◆ Input data:
Content starts

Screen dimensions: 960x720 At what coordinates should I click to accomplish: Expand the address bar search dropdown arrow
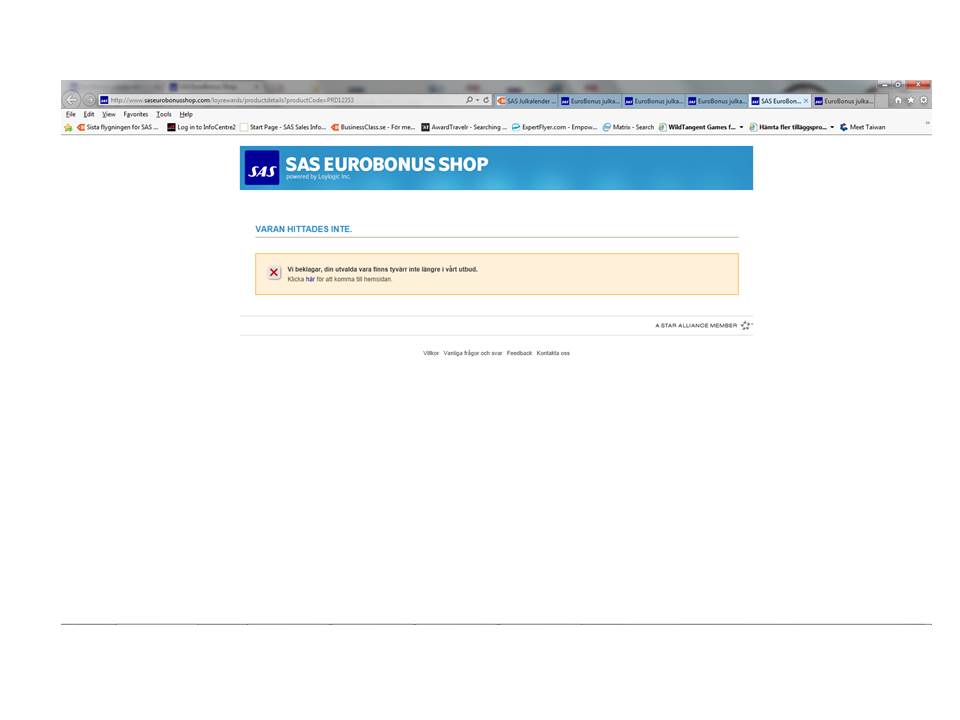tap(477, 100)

Content ends
Content starts

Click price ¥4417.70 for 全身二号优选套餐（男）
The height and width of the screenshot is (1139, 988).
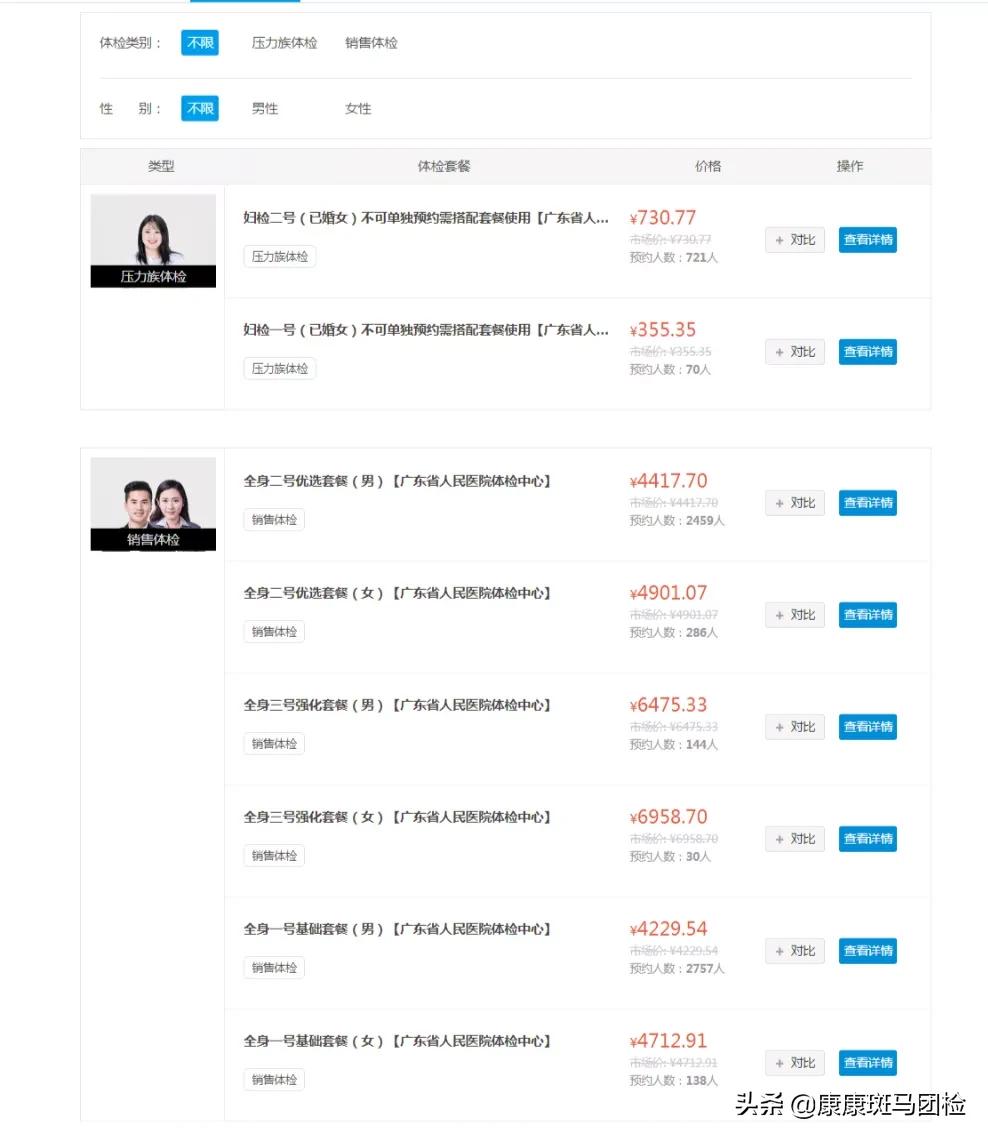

Content ends
Content starts

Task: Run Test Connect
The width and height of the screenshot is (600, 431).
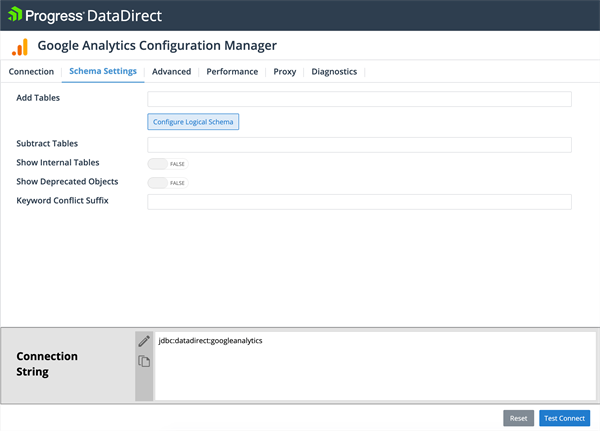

Content ends

◆ Aim of the exercise:
Only lines with the word "screenshot" are needed. Copy them from the preceding records.

◆ Completed exercise:
The height and width of the screenshot is (1139, 988).
The width and height of the screenshot is (600, 431).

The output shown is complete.